◆ Task brief:
Nothing but the lines from the one containing "Where should I" through the end of the data should be retyped, exactly as they stand, and pictures should not be retyped.

◆ Dataset extract:

* * * * *

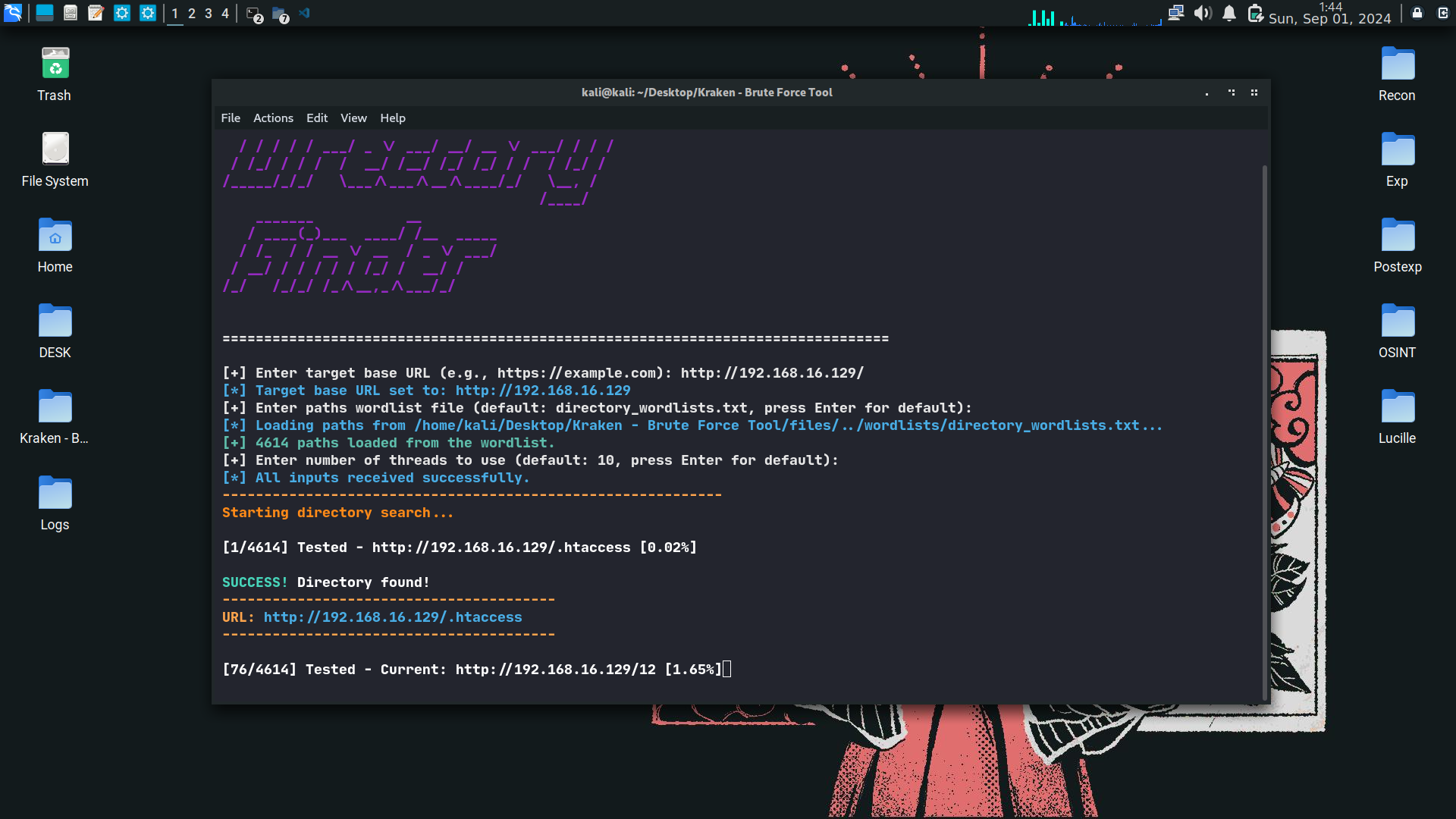The height and width of the screenshot is (819, 1456).
Task: Switch to workspace 4
Action: click(x=225, y=14)
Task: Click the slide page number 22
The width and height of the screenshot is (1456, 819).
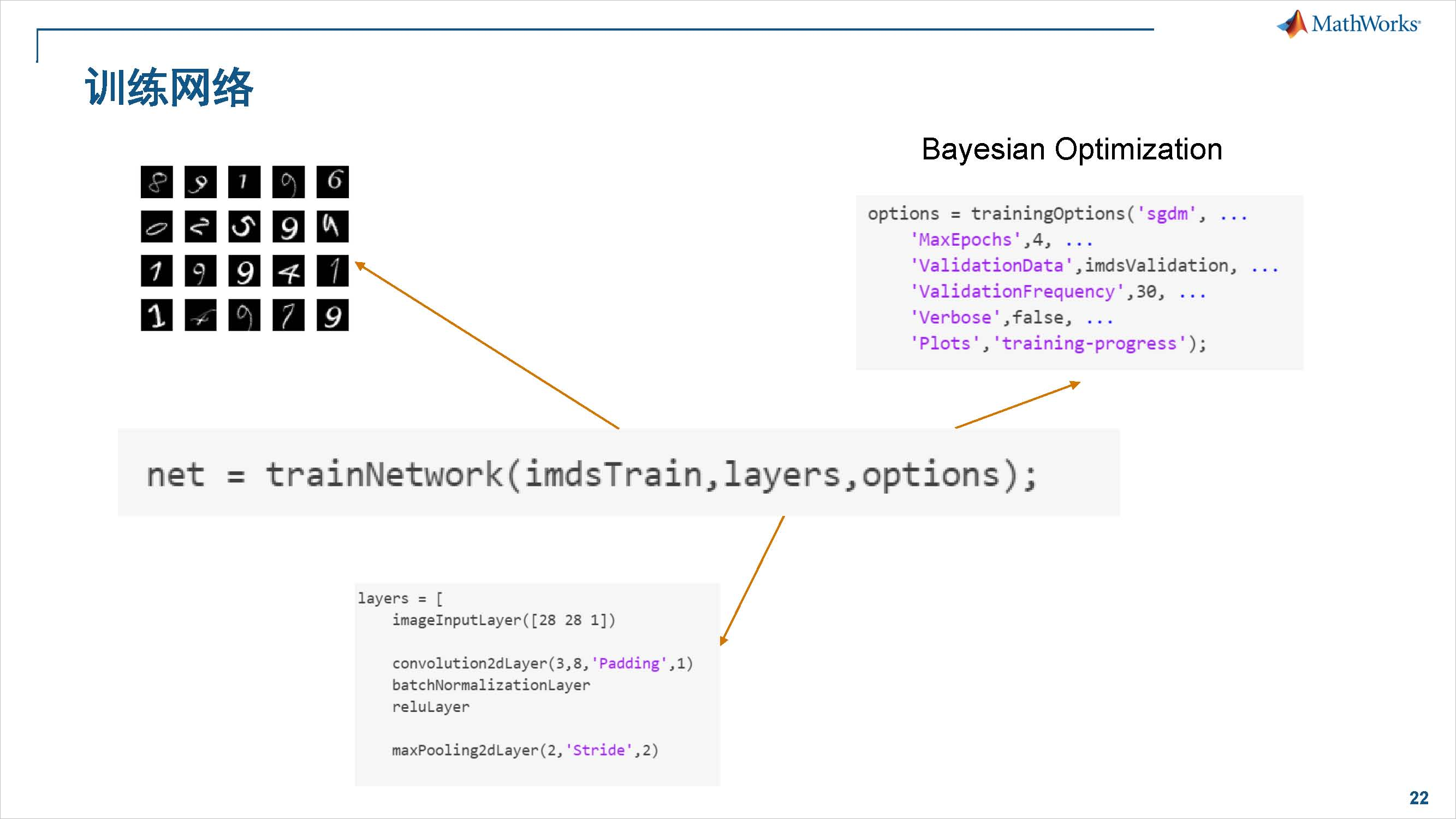Action: [1419, 798]
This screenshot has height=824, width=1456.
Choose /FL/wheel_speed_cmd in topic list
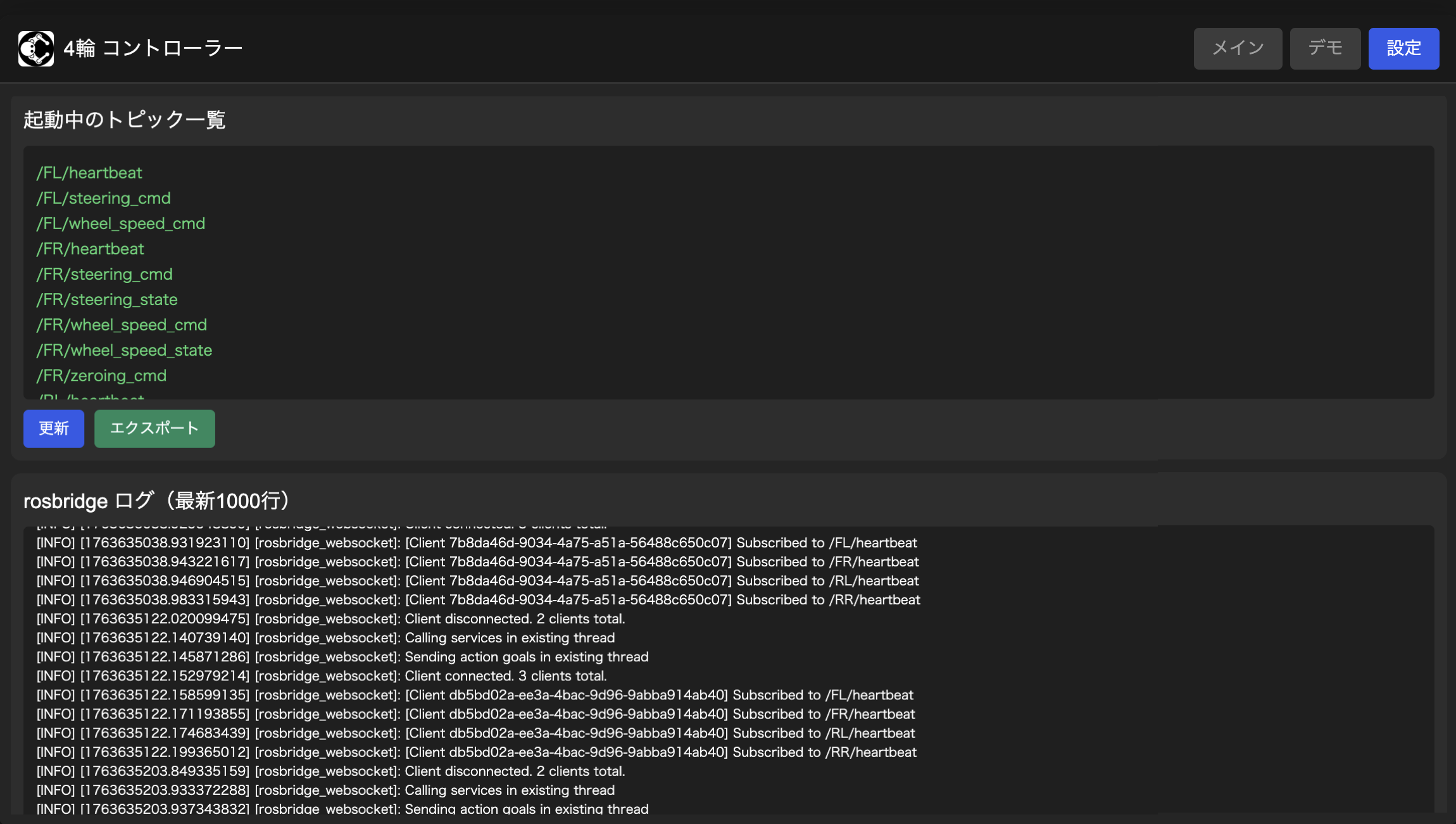pyautogui.click(x=120, y=223)
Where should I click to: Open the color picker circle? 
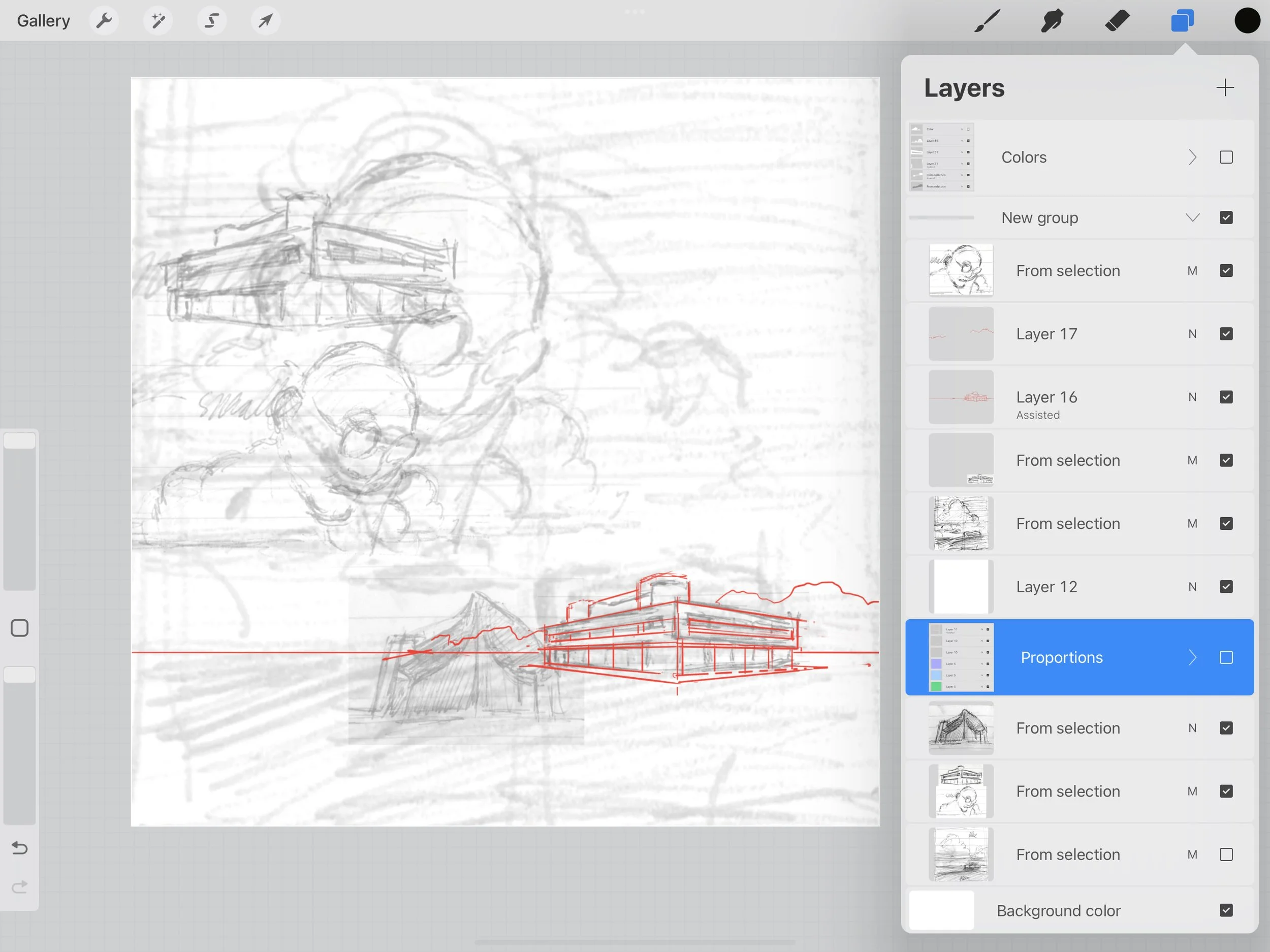click(1247, 21)
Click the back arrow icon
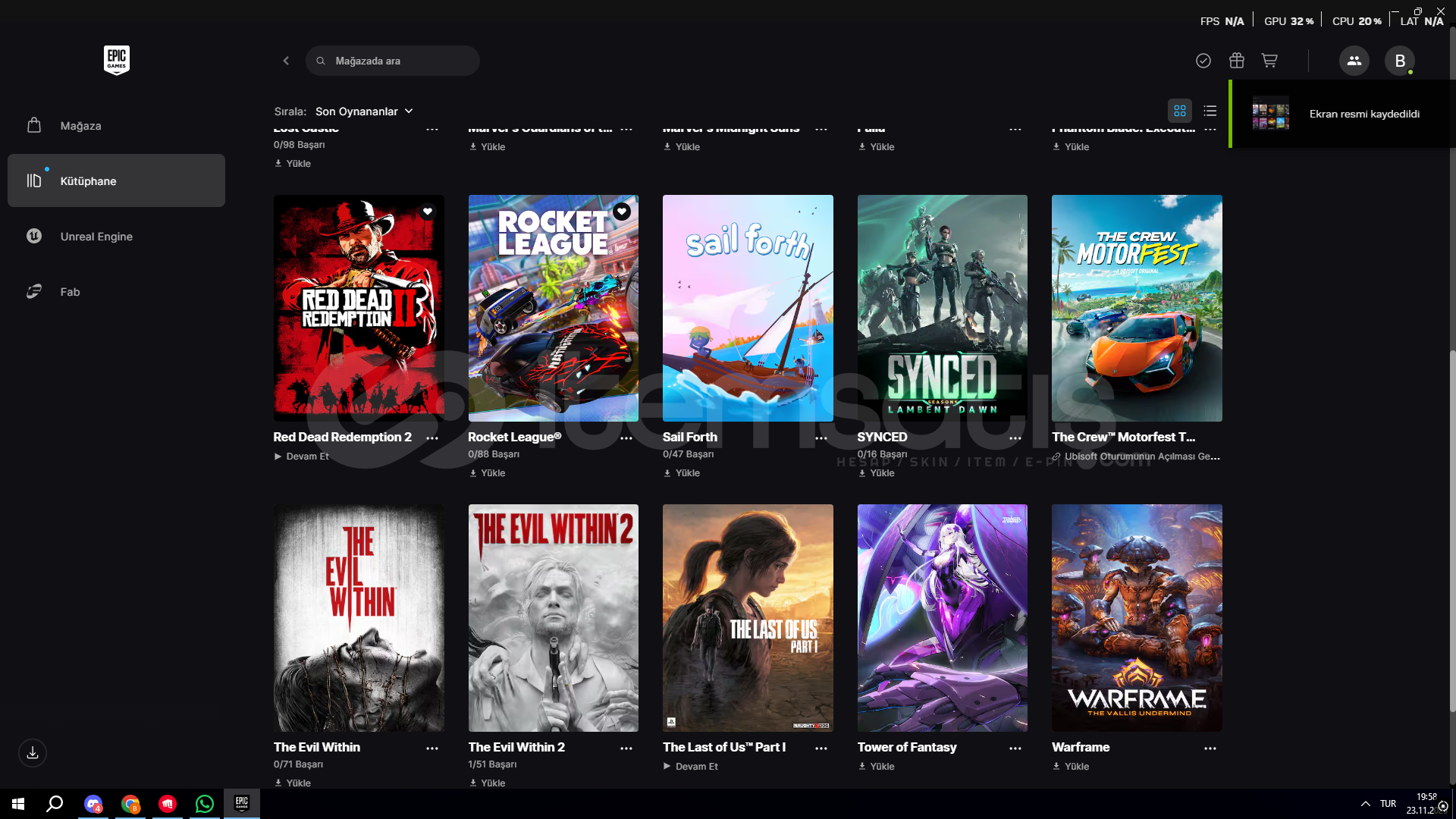 (x=286, y=61)
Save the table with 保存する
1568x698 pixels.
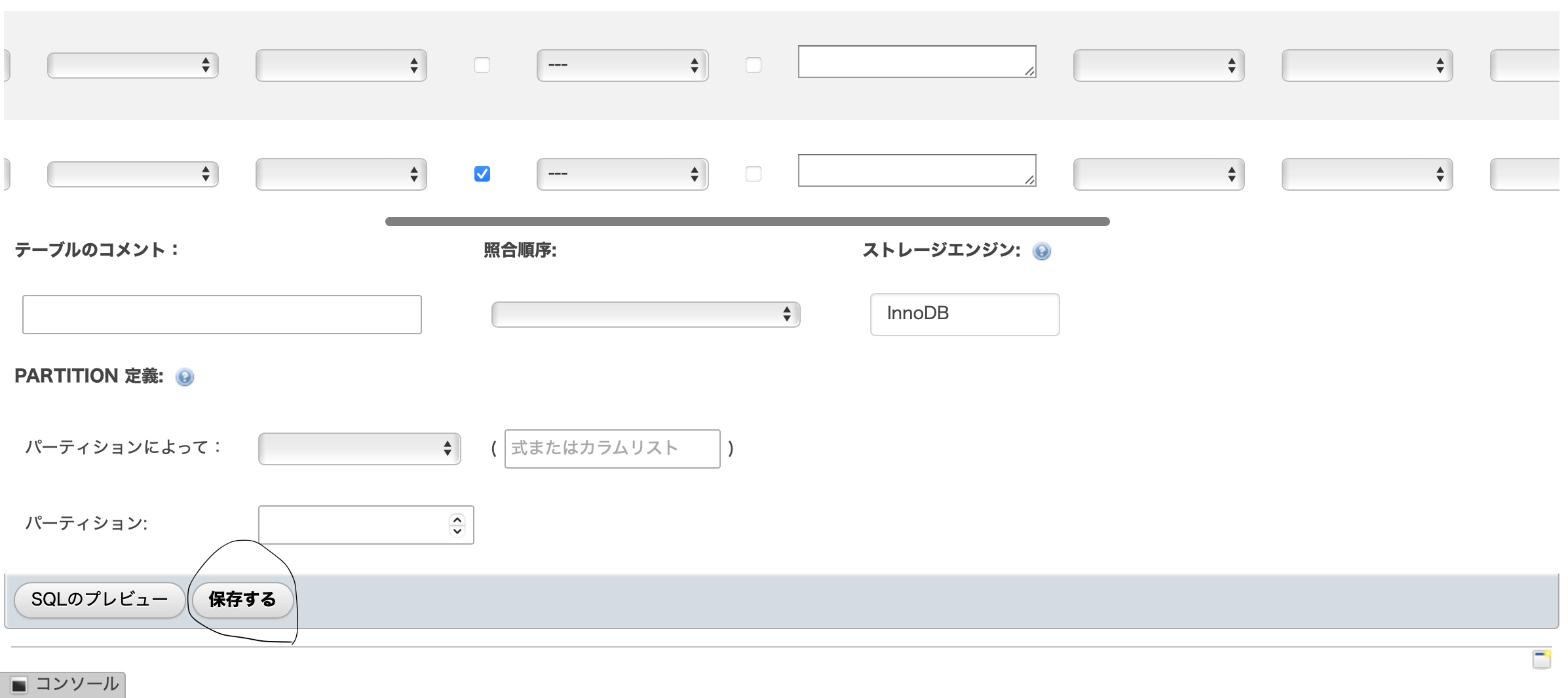click(242, 599)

* * * * *

◆ Expected answer:
Where should I click to: Open the color picker circle? 
click(1247, 21)
Click the back arrow icon
 (x=286, y=61)
Save the table with 保存する
1568x698 pixels.
click(242, 599)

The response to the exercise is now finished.